1 hora y 1/2 de retraso



05.08.2014 | Lorenzo Molina-(El Hype)

Tras esa hora y media de terapia, ellos (los personajes) y nosotros (los espectadores) salimos con la felicidad dibujada en el rostro. Ellos porque parece que por fin pasó la tormenta y nosotros porque nos hemos divertido mucho con los truenos. 


Terapia de trueno 

Ella sufre una crisis existencial y necesita hablar con él ahora. Sí, ahora. ¡No! No puede ser después de la cena, tiene que ser ahora. 

Bien pensado una hora y media de retraso para llegar a una cena entre amigos no sería motivo para que la amistad se fuera al traste. Sobre todo si ese tiempo se emplea para sofocar un conato de incendio espiritual que amenaza con quemar una vida (o lo que le queda de ella a Laura) y, por ende, la relación que mantiene con Martín, su esposo desde hace más de 30 años y padre de sus hijos, quienes por cierto ya han volado del nido, detalle éste nada desdeñable en la trama de la obra. 

Después de hacerle esperar un rato, cumpliendo con ese desagradable tópico que siempre suele aparecer en estas situaciones, y cuando ya están a punto de salir de casa, ella se enroca en la idea de que no quiere ir a esa cena. La razón que esgrime finalmente es que sufre una crisis existencial. Ya se marcharon a vivir su vida todos los hijos y ahora ella, señora de su casa desde que se casaron, se siente una inútil, su mundo se desmorona y necesita hablar con él. Ahora, sí. No puede ser después, a la vuelta de la cena. No. Tiene que ser ahora. 

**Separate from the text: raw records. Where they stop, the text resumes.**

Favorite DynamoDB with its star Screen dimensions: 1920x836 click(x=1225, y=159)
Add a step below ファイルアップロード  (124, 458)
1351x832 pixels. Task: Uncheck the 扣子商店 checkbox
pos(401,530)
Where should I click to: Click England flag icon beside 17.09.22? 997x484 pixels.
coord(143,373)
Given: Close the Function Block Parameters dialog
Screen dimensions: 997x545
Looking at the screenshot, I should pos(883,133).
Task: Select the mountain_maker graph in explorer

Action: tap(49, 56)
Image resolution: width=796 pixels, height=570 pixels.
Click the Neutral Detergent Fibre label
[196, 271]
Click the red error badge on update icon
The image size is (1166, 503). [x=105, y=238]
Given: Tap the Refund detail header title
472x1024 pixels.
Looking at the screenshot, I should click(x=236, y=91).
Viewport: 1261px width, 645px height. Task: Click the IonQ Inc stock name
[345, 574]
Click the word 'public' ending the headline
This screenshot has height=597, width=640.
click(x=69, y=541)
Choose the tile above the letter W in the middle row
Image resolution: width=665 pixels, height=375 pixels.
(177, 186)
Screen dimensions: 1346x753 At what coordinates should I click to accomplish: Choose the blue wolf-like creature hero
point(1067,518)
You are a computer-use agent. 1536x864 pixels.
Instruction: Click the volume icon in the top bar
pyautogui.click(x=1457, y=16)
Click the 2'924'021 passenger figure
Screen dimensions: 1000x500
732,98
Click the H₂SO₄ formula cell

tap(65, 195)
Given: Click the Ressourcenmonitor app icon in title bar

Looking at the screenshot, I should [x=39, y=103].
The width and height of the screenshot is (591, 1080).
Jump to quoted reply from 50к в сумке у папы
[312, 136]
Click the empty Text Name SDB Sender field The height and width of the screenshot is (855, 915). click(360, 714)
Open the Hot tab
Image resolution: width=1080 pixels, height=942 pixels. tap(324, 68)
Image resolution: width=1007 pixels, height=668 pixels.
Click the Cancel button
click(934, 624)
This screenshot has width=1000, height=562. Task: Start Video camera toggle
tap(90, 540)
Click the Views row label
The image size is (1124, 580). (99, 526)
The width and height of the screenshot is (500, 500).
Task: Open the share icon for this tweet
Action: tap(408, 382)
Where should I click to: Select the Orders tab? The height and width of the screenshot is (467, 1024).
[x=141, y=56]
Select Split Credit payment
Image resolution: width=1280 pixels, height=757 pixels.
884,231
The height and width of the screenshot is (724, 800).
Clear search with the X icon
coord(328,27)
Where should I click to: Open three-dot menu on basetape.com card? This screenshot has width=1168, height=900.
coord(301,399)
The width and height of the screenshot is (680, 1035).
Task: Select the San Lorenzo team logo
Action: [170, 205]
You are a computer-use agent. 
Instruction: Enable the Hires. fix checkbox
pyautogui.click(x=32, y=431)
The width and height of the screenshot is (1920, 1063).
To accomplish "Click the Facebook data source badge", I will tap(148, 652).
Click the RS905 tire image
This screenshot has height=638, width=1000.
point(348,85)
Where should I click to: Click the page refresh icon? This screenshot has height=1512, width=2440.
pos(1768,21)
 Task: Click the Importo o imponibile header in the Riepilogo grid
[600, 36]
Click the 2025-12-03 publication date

Este es el escenario en el que Rafael Calatayud y Victoria Salvador se proponen enseñarnos, con un gran trabajo actoral, que el entendimiento es posible aun en esos momentos en que la vejez acecha a la vuelta de la esquina, esos momentos en los que la falta de estímulo para seguir en la pelea puede acabar en una frustración vital. El texto de los autores franceses Gerald Sibleyras y Jean Dell plantea la situación con sencillez y premura: Ella acaba de arreglarse y, como ya no puede retrasar más la impaciente espera de él, decide desatar la tempestad. 

A partir de ahí inician una revisión de sus vidas en la que ambos demuestran que, a pesar de lo que pueda parecer, el paso del tiempo no ha resquebrajado la solidez de su unión. Discuten, se confiesan verdades y mentiras, y teatralizan sus respectivas costumbres y manías. Pero lo sorprendente es que lo hacen con buen humor y, sobre todo, con cariño y sin rencor. No hay reproches hirientes ni veneno en sus palabras. Y ahí está la clave de la comedia (podemos llamarla así) y del desenlace de la obra. Tras esa hora y media de terapia, ellos (los personajes) y nosotros (los espectadores) salimos con la felicidad dibujada en el rostro. Ellos porque parece que por fin pasó la tormenta y nosotros porque nos hemos divertido mucho con los truenos.